[Saved data entries]
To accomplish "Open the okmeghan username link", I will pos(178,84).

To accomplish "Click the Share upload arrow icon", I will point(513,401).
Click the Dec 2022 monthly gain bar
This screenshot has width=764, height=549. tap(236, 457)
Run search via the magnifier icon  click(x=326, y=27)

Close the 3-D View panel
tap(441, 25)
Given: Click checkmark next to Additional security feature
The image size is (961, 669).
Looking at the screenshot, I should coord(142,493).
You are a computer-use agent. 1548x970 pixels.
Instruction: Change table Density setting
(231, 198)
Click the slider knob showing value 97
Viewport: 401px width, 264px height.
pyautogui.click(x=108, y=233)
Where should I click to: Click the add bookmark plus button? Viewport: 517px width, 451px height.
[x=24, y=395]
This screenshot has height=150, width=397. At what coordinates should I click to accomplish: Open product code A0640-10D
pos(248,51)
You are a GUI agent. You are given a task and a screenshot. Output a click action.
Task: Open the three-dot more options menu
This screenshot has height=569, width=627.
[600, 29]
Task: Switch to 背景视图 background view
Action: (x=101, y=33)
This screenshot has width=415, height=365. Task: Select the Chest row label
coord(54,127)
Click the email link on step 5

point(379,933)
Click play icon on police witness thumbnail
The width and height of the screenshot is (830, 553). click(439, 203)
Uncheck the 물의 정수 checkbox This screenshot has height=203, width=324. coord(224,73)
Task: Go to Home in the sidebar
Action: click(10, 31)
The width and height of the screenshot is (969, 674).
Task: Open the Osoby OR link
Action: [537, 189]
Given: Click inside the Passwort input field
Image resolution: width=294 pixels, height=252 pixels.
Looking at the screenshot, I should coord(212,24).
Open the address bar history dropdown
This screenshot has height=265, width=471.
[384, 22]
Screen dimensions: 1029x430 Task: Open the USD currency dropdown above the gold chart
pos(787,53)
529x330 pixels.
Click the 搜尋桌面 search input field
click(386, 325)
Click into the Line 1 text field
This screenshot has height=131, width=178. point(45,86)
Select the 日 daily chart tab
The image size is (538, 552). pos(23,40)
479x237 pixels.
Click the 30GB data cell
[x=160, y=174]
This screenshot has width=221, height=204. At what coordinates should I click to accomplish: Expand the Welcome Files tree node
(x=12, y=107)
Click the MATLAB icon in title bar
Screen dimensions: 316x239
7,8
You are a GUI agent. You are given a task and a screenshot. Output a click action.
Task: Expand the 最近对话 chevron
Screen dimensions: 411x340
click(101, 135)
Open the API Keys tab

* WHAT THE TASK REQUIRES *
What you need to do is retype all the entries exactly as written.

* REPLY *
To accomplish "Open the okmeghan username link", I will pos(178,84).

To accomplish "Click the Share upload arrow icon", I will point(513,401).
Click the Dec 2022 monthly gain bar
This screenshot has width=764, height=549. tap(236, 457)
Run search via the magnifier icon  click(x=326, y=27)

Close the 3-D View panel
tap(441, 25)
Given: Click checkmark next to Additional security feature
The image size is (961, 669).
Looking at the screenshot, I should coord(142,493).
You are a computer-use agent. 1548x970 pixels.
Instruction: Change table Density setting
(231, 198)
Click the slider knob showing value 97
Viewport: 401px width, 264px height.
pyautogui.click(x=108, y=233)
Where should I click to: Click the add bookmark plus button? Viewport: 517px width, 451px height.
[x=24, y=395]
This screenshot has height=150, width=397. At what coordinates should I click to accomplish: Open product code A0640-10D
pos(248,51)
You are a GUI agent. You are given a task and a screenshot. Output a click action.
Task: Open the three-dot more options menu
This screenshot has height=569, width=627.
[600, 29]
Task: Switch to 背景视图 background view
Action: (x=101, y=33)
This screenshot has width=415, height=365. Task: Select the Chest row label
coord(54,127)
Click the email link on step 5

point(379,933)
Click play icon on police witness thumbnail
The width and height of the screenshot is (830, 553). click(439, 203)
Uncheck the 물의 정수 checkbox This screenshot has height=203, width=324. coord(224,73)
Task: Go to Home in the sidebar
Action: click(10, 31)
The width and height of the screenshot is (969, 674).
Task: Open the Osoby OR link
Action: [537, 189]
Given: Click inside the Passwort input field
Image resolution: width=294 pixels, height=252 pixels.
Looking at the screenshot, I should coord(212,24).
Open the address bar history dropdown
This screenshot has height=265, width=471.
[384, 22]
Screen dimensions: 1029x430 Task: Open the USD currency dropdown above the gold chart
pos(787,53)
529x330 pixels.
Click the 搜尋桌面 search input field
click(386, 325)
Click into the Line 1 text field
This screenshot has height=131, width=178. point(45,86)
Select the 日 daily chart tab
The image size is (538, 552). pos(23,40)
479x237 pixels.
Click the 30GB data cell
[x=160, y=174]
This screenshot has width=221, height=204. At what coordinates should I click to accomplish: Expand the Welcome Files tree node
(x=12, y=107)
Click the MATLAB icon in title bar
Screen dimensions: 316x239
7,8
You are a GUI agent. You are given a task and a screenshot. Output a click action.
Task: Expand the 最近对话 chevron
Screen dimensions: 411x340
click(101, 135)
Open the API Keys tab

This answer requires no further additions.